I have a 2 man cabinet shop and am considering making my own crown molding. Is the Williams and Hussey a good choice, or am I better to keep buying it from somewhere? The idea has come from doing frameless cabinets and I can't find the crown I need. It has a place for dentil in it and a lip to nail to the top of the cabinets to eliminate the separate backer, and is 90mm tall when attached so it will work with our 32mm system.
From contributor G:
Have you tried the available ones from Walzcraft? Call them and ask for a fax of page 232 from their catalog. In addition, True32 sells a one-piece crown suitable for adding dentil, but it is the type that has a horizontal lip on the bottom for seating atop the carcass, then fastening down. These crowns are typically applied to cabs before they are hoisted up on the wall.

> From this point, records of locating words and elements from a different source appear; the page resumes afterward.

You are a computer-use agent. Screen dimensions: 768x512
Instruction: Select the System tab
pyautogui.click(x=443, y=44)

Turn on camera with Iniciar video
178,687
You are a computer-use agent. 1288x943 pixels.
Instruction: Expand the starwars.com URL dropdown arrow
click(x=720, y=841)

I often have runs that are longer. In fact I am milling up some crown next week for a job. I need stain grade maple, and it needs to be 12' length. I recently did some mahogany mouldings for another job, and it was great to mill it from the same lot of lumber that I built the rest of the parts from. I really like having my moulder. Although I don't use it often, I wouldn't want to be without it again.
If you decide to buy a W&H, I would recommend spending up for the variable speed model. I don't have one on mine, and I am planning to add it. The reason is, if you are milling up a deep profile like a larger crown or casing, you sometimes get tear out if the grain of the wood is wild or if you use a very hard wood. The variable speed would be nice to slow it down for those types of jobs.

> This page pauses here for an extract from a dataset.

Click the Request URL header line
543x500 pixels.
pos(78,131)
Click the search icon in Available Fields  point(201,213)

Contributor M, let me know how you like the variable speed feature when you get yours.
When I run large molding, I pass it through twice, lowering the cutting head about 1/16" on the last cut. That usually takes care of tear out but not always. Mostly, though, tear out is minimal if the knives are sharp and you watch the grain direction when feeding the stock in. But I know the grain can change along the length of the board and you hear that nasty grinding sound.